**EXTRACTED MATERIAL:**
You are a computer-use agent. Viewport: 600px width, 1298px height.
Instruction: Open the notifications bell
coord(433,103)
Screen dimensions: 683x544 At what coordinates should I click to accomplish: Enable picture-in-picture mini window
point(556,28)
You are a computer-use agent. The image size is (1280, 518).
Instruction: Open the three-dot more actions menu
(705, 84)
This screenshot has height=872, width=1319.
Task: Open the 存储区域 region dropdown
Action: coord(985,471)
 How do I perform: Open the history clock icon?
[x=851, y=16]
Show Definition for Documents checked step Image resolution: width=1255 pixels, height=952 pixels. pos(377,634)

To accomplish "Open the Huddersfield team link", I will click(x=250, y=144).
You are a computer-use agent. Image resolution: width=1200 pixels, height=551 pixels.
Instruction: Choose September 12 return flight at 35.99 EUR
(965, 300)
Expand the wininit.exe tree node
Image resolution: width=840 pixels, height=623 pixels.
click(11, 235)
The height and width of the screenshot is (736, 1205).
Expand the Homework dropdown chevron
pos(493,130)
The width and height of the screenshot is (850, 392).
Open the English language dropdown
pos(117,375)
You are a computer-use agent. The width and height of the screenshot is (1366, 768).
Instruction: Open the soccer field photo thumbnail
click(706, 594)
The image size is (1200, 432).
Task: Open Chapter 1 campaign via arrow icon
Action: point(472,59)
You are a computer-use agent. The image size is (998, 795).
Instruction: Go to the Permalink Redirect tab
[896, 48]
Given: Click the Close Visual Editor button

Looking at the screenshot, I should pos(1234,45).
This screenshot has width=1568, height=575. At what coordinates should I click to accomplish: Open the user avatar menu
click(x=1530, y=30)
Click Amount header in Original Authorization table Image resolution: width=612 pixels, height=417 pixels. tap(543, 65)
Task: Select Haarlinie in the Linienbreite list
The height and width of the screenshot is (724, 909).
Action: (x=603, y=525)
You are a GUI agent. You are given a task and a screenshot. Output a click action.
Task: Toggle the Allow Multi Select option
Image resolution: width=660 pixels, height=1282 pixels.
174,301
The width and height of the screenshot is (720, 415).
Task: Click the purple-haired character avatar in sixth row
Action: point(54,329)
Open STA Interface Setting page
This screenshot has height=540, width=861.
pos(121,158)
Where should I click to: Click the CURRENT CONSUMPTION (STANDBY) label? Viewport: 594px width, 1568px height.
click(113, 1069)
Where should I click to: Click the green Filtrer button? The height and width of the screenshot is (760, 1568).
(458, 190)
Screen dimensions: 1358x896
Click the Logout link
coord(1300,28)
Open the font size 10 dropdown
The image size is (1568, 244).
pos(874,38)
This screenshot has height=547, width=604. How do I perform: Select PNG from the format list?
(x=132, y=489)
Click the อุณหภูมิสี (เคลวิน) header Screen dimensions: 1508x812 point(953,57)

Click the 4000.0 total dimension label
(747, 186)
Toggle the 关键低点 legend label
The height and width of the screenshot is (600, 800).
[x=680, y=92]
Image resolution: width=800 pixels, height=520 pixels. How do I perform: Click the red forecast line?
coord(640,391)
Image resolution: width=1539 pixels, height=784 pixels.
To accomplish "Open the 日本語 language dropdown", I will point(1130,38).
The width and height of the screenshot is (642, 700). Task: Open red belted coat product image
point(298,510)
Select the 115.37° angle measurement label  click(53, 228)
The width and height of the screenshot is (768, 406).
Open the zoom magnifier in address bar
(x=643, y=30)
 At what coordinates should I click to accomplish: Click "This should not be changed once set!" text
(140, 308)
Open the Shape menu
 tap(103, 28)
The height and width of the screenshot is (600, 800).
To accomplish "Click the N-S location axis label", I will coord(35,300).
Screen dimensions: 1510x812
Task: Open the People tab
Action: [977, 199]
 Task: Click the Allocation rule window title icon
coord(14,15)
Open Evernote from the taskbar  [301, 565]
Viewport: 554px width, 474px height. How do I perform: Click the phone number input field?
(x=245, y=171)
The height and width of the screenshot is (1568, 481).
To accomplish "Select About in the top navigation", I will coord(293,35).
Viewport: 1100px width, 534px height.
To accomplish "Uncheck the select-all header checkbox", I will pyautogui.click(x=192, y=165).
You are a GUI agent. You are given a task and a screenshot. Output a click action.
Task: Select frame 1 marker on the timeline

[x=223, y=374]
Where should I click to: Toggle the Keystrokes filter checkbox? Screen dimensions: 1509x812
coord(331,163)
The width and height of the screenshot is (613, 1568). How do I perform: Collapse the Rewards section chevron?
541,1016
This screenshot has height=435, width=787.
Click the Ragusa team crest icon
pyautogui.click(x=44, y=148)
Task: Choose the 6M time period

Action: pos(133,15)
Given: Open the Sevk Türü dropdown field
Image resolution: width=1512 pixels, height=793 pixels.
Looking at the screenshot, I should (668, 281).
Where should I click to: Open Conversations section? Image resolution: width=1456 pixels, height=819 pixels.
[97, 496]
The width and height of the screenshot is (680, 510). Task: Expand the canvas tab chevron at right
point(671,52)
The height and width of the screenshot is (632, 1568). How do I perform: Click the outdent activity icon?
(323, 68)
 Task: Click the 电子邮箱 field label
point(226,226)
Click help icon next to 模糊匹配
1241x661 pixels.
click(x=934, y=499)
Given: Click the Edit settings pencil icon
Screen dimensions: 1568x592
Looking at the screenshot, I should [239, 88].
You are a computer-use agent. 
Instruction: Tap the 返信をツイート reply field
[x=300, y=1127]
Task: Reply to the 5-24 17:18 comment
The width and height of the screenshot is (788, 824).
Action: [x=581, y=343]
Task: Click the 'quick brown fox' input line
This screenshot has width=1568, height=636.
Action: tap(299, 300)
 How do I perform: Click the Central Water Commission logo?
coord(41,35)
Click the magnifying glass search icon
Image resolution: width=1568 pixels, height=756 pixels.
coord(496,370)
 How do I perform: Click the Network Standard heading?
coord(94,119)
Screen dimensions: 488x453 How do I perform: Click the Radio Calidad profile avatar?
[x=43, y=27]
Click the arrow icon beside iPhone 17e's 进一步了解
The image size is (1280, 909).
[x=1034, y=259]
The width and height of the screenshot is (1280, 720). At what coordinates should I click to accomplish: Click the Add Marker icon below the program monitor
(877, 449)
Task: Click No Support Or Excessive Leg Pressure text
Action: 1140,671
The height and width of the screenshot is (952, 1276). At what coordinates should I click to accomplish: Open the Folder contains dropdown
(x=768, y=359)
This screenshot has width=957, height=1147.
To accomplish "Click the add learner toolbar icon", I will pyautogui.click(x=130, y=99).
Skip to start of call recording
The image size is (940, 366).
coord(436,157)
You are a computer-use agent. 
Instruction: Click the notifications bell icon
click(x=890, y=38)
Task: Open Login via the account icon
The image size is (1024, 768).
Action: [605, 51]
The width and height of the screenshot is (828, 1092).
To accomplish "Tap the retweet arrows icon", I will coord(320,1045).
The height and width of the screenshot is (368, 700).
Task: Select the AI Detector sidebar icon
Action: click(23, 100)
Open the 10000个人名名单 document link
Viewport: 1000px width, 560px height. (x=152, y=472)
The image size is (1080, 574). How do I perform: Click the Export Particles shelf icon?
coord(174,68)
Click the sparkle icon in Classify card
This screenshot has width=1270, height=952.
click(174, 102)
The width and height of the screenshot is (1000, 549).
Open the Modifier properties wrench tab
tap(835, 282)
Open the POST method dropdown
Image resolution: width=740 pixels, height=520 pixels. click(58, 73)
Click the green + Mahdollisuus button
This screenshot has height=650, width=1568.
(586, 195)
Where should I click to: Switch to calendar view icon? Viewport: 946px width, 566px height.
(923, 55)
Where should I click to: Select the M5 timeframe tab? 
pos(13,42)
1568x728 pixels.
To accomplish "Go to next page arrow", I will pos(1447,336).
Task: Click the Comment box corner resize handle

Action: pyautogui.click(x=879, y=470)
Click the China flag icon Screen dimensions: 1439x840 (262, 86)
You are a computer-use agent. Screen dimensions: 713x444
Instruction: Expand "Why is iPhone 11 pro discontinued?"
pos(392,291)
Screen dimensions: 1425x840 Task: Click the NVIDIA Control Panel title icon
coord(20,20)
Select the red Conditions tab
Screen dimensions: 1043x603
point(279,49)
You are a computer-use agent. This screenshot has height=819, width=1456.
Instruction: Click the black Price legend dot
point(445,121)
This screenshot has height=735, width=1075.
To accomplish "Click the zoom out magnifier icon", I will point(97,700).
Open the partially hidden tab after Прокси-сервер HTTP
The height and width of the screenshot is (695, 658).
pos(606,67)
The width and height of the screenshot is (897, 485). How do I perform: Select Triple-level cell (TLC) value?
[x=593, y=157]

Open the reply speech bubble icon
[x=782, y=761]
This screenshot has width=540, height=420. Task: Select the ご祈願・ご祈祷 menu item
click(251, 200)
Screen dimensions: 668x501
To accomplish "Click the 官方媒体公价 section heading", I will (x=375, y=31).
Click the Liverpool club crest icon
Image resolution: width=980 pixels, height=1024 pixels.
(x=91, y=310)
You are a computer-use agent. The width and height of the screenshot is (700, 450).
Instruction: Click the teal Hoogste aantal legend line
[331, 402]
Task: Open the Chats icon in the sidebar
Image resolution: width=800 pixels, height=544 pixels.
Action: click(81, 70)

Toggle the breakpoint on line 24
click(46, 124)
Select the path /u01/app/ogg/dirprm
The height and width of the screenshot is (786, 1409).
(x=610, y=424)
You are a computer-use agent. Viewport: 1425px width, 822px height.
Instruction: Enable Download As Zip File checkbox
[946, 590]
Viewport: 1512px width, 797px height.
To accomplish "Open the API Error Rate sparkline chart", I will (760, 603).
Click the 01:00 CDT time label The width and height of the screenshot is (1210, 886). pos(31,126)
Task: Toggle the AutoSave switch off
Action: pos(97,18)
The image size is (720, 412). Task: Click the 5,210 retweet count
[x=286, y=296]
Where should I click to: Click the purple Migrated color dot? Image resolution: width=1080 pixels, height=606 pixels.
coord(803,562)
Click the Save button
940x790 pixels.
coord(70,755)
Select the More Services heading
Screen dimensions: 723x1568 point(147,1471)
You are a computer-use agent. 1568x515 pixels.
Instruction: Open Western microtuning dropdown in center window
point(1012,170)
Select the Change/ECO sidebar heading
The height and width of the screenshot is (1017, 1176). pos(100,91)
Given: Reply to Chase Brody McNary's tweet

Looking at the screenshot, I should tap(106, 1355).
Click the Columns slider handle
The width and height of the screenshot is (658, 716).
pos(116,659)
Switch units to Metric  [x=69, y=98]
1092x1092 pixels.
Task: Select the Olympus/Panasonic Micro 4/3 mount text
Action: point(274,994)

**WHAT YOU WILL DO:**
Among the lines of the data, some may include "next" as a word or string; report how many, and nothing else.

**OUTPUT FOR THIS TASK:**
2